I will march because of that. I will march because there are countless women, like me, who endured ridicule in their adolescence. They were girls who came home to eat a box of Oreo’s, crying to their mother about why nobody liked them. They were acne riddled girls, with stringy hair, and pounds of fat, who desperately liked a boy who wouldn’t pay her any attention. They were girls who tried to fit in, but wore clogs and a matching faux fur jacket in fourth grade, which made them feel beautiful, for two days, until she refused to wear it because the kids in her class made her feel ugly because she didn’t wear Aeropostale hoodies like everyone else. I will march for the girls, who before they were women, thought they had to blend in, duck their heads, because that would stop the hurting. I will march for the girls who were teased, yet, through it all, still decided to wear what they wanted to the pep rally their senior year of high school, even when the teacher pulled them aside to say, “Maybe red leopard pants aren’t the best way to go since kids are teasing you.”

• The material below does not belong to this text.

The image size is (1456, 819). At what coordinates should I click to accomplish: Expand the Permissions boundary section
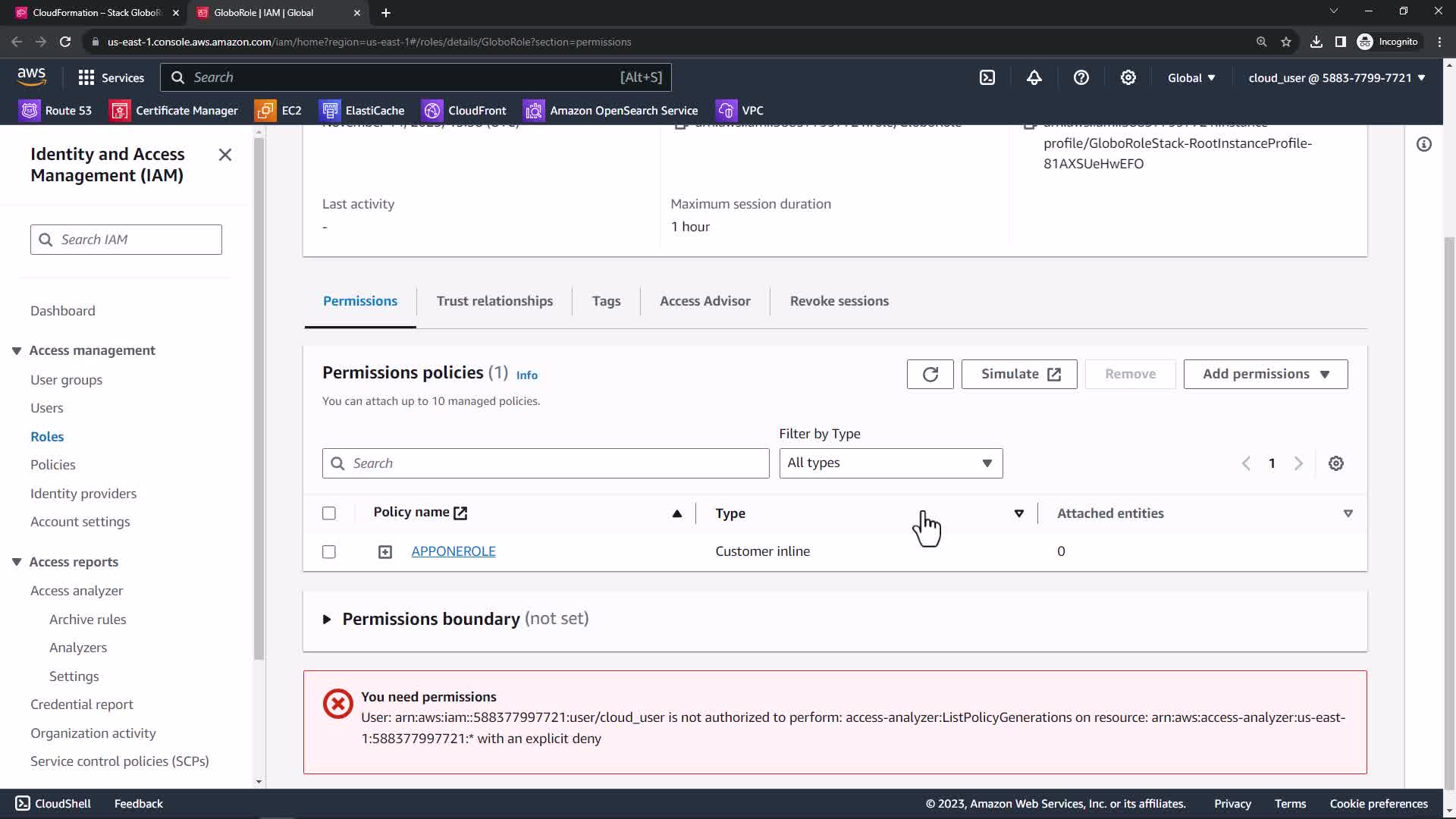tap(327, 620)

I will march for the girls who found themselves, undeserving (always), in an abusive relationship, and who were strong enough to find a way out. I will march for the girls who realized that their happiness came first – over what their friends thought, their parents said, or what society told them was the best route to take – i.e. don’t quit your day job to pursue your dreams when you could failyet failing is what drives me to continue, to bleed into this, to sweat into this, to never make me reexamine what I want and what I can do to get there. I will march for these women who have overcome – not the gender gap, nor done anything worth global recognition – but the ones who are daily inspirations for themselves. Everything I’m doing is for my children, who will exist maybe tomorrow, maybe six months from now, maybe three years from now – because when they’re born, I want to instill in them the same kind of fiery drive my mother instilled into me – that when the going gets tough, you get tougher; when those around you are telling you that you can’t do something, you prove yourself right, because it doesn’t matter if anyone believes in you as long as you believe in yourself; that they are worthy of chasing and obtaining the life they dreamed up when they were seven – before they knew about bullies, or the cruelty of society, or the accusations those who believe something you don’t will pile onto you – when they were innocent and full of aspirations and no one – and I mean no one – would bother to tell them otherwise. I will march for those everyday women, because at the end of the day, they are my inspiration because they are the ones who never give up, who never give in.